Most managers feel some reluctance when faced with having challenging conversations, according to Eryn Kalish, mediator, conflict resolution expert, and co-author of The Ken Blanchard Companies’ Challenging Conversations program.
When this happens, a manager will sometimes shut down or withdraw from a situation instead of confronting it directly. While this strategy may keep the lid on a situation in the short term, the long-term damage is usually substantial with drops in productivity and morale due to ongoing conflict and disagreement. Whether the topic is delivering a difficult message, giving tough performance feedback, or confronting insensitive behavior, managers need to step into the “uncomfortableness.”
To help improve their ability to deal successfully with challenging conversations, Kalish recommends that managers incorporate five key skills into their conversations:
- Stating concerns directly. Speak up in a way that doesn’t alienate other people. Understand how to get at the essence of what’s important.
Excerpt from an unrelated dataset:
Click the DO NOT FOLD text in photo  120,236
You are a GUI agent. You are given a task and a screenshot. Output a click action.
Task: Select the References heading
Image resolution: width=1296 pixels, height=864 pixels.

- Probing for more information to gain a deeper understanding. Learn how to get more information from someone who might be hesitant to talk. Learn how to gently, but firmly, probe and get somebody to speak out when it is going to serve them and the situation.
- Engaging others through whole-hearted listening. Be able to listen even when it is uncomfortable. Learn how to work with your reactions so that you can focus and understand what the other person is saying.
- Attending to body language. Pay attention to body language and be able to spot discrepancies between what you are hearing and what you are seeing. How many times have you been sitting in a meeting when somebody said everything was fine but his or her body language was saying that it is clearly not? Avoid the temptation to say, “Oh, good, everything is ok. Let’s move on.”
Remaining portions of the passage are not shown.